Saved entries
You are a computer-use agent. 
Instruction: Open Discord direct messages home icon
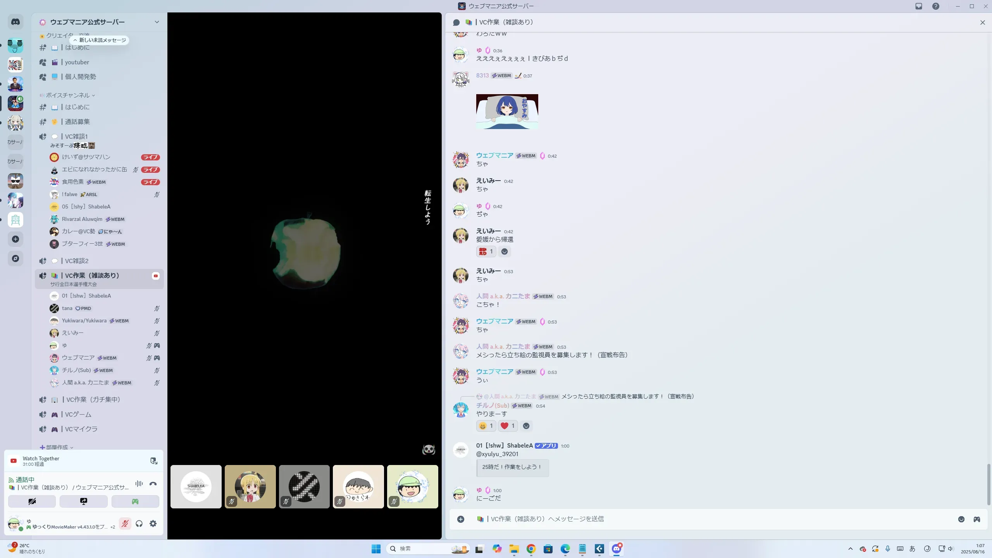tap(16, 22)
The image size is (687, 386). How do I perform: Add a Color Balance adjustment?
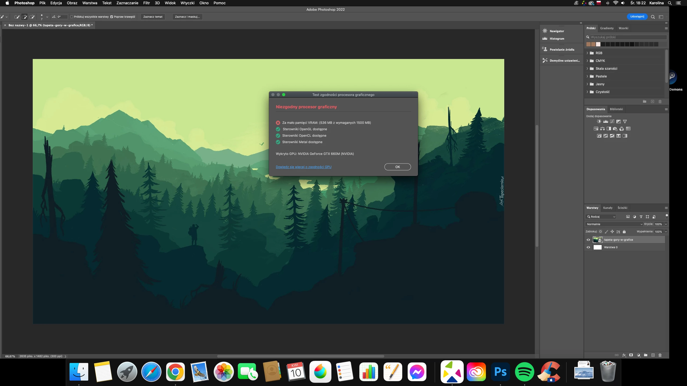[x=602, y=129]
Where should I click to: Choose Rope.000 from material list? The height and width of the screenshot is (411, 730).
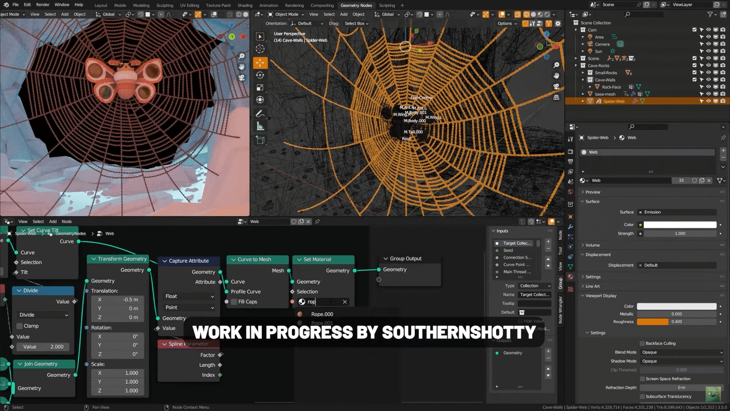tap(322, 314)
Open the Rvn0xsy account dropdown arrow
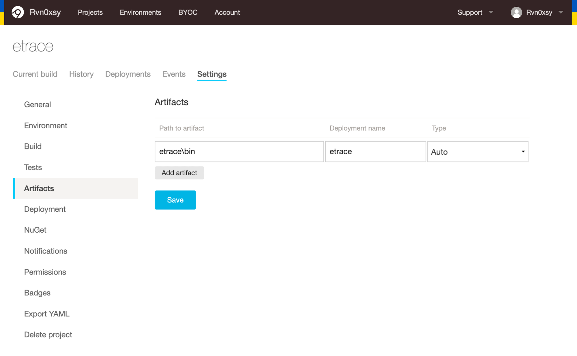This screenshot has width=577, height=356. [561, 12]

### DESCRIPTION OF THE TASK
Return the data above in its exact wording, with none of the pictures.

### OUTPUT FOR THIS TASK
You are a computer-use agent. 
Instruction: Open Discord direct messages home icon
tap(16, 22)
The image size is (687, 386). How do I perform: Add a Color Balance adjustment?
[x=602, y=129]
Where should I click to: Choose Rope.000 from material list? The height and width of the screenshot is (411, 730).
tap(322, 314)
Open the Rvn0xsy account dropdown arrow
This screenshot has width=577, height=356. [561, 12]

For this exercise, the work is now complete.